## Work request A
Using the passage below about Project Impact, decide whether each statement agrees with it. Answer yes or no for each and quote the words that decide it: (i) Project Impact has raised $22 million toward a $45 million goal. (ii) The funded programs begin with the 2015-16 school year. (iii) Fewer than half of the district's third-graders read at or above grade level.
## Work request B
Summarize the passage below about Project Impact in two sentences.

──────── Passage provided

Project Impact, a community initiative to provide additional operating funds to Winston-Salem/Forsyth County Schools and address student achievement gaps in the district, has announced that it has raised $22 million toward its $45 million fundraising goal.
The initiative will use the funds to achieve two overarching goals: boost third-grade reading and math proﬁciency among students in the district; and close literacy gaps with other urban school districts in North Carolina. To that end, over the next six years the initiative will fund an expansion of pre-K programs; provide extended learning options; and increase staff development and instructional support, beginning with the 2016-17 school year. Funders of the initiative to date include the Reynolds American Foundation, the Winston-Salem Foundation, BB&T, Flow Companies, Novant Health, and Wake Forest Baptist Medical Center, as well as many individuals.
According to a Project Impact spokesperson, twelve hundred economically disadvantaged children in Forsyth County are eligible for but not enrolled in public pre-K programs, while only 56 percent of third-graders in Winston-Salem/Forsyth County Schools read at or above grade level.
"Along with various community groups, the school system shares a sense of urgency regarding the critical need to respond to the needs of high-poverty schools and students with a proficiency gap," said Winston-Salem/Forsyth County Schools superintendent Beverly Emory. "I deeply appreciate the vision of local business leaders and individuals for creating Project Impact as a catalyst for meaningful change, enabling our schools to implement programs and measure their effectiveness in reaching critical educational goals."

────────────────
──────── Source information

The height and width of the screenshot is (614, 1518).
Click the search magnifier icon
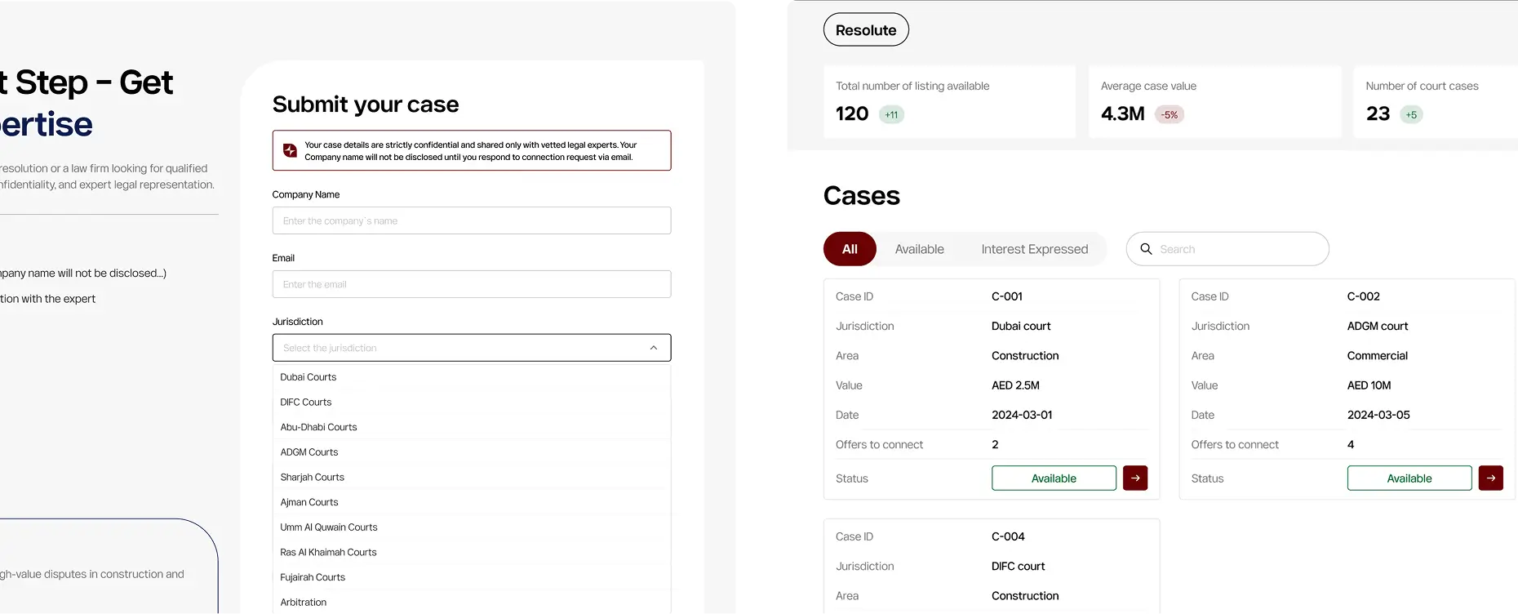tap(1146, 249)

────────────────
──────── Source information

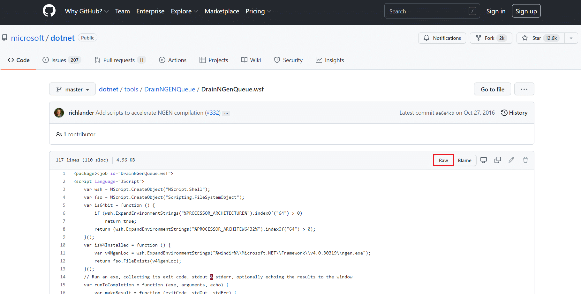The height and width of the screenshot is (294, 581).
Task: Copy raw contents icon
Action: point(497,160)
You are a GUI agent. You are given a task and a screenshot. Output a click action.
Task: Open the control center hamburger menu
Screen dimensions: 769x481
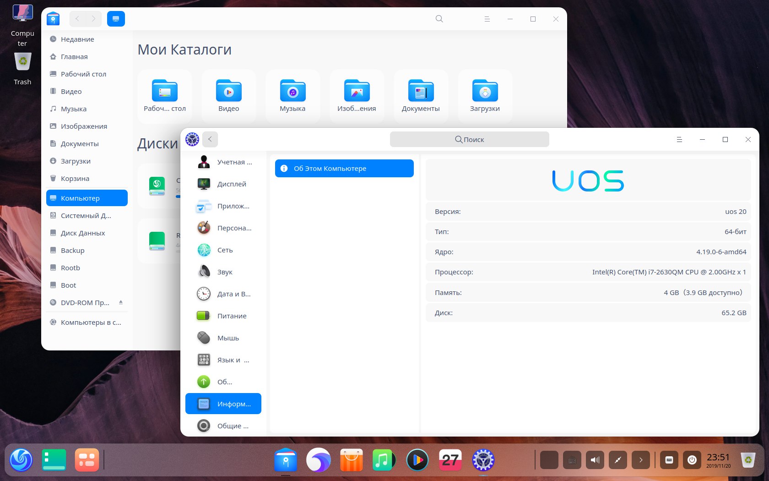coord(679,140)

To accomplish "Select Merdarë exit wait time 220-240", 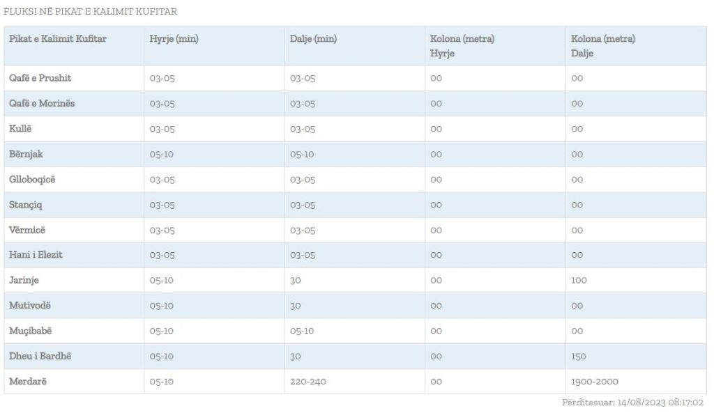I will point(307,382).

────────────────
──────── Source information

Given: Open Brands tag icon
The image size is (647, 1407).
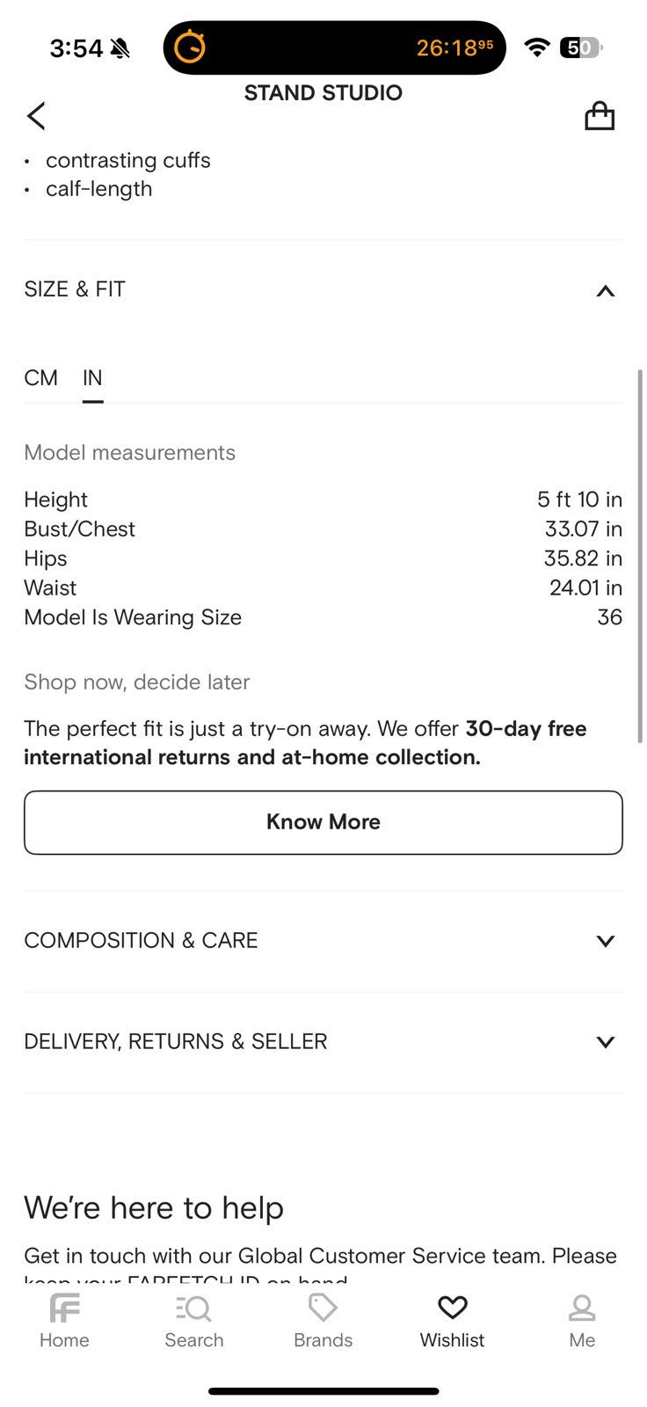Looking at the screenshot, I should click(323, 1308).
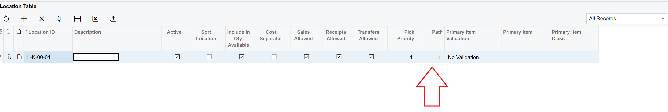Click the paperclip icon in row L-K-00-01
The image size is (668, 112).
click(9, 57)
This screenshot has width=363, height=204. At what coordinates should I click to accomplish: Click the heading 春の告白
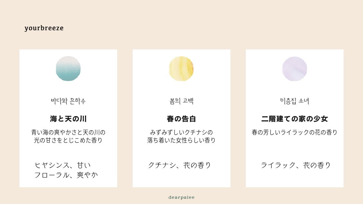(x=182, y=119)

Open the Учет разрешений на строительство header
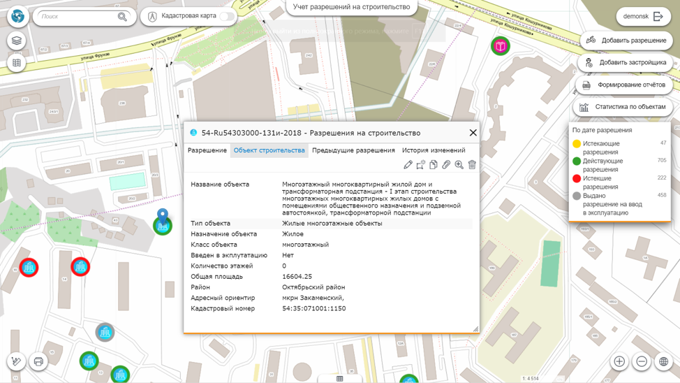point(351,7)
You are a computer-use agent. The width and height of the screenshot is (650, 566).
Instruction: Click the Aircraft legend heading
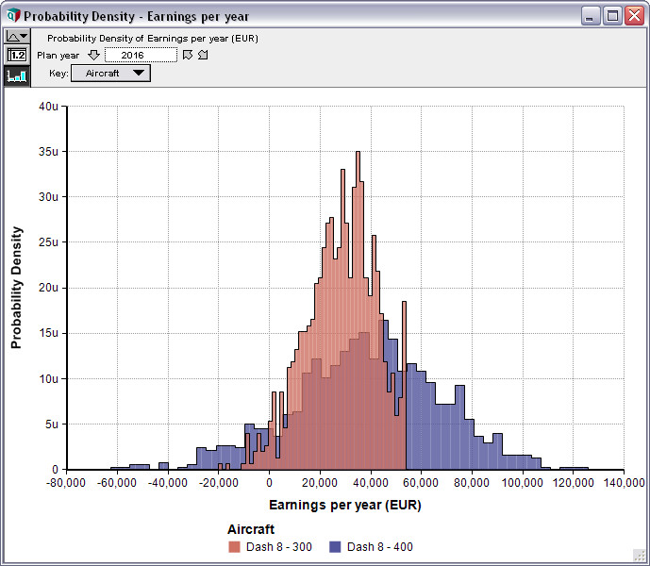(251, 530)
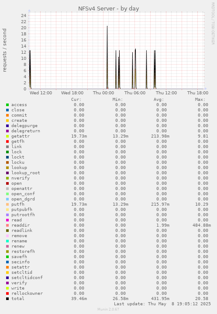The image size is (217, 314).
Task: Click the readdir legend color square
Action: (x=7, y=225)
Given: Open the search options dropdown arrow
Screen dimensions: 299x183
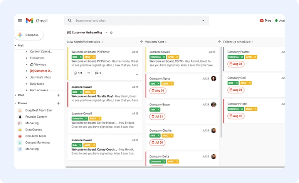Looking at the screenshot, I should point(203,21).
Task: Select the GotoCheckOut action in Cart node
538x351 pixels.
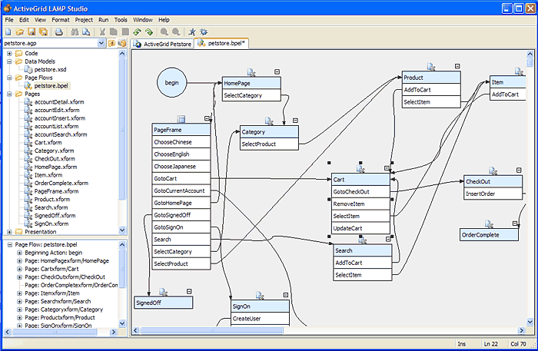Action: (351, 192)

────────────────

## Written response A
(i) Yes: "has raised $22 million toward its $45 million fundraising goal"
(ii) No: "beginning with the 2016-17 school year"
(iii) No: "only 56 percent of third-graders in Winston-Salem/Forsyth County Schools read at or above grade level"

## Written response B
Project Impact is a community initiative that aims to provide added operating funds to Winston-Salem/Forsyth County Schools and address achievement gaps, and it has raised $22 million toward its $45 million goal from foundations, companies and individuals. Over six years beginning with the 2016-17 school year, it will fund expanded pre-K, extended learning, and staff development and instructional support to raise third-grade reading and math proficiency and close literacy gaps with other urban North Carolina districts.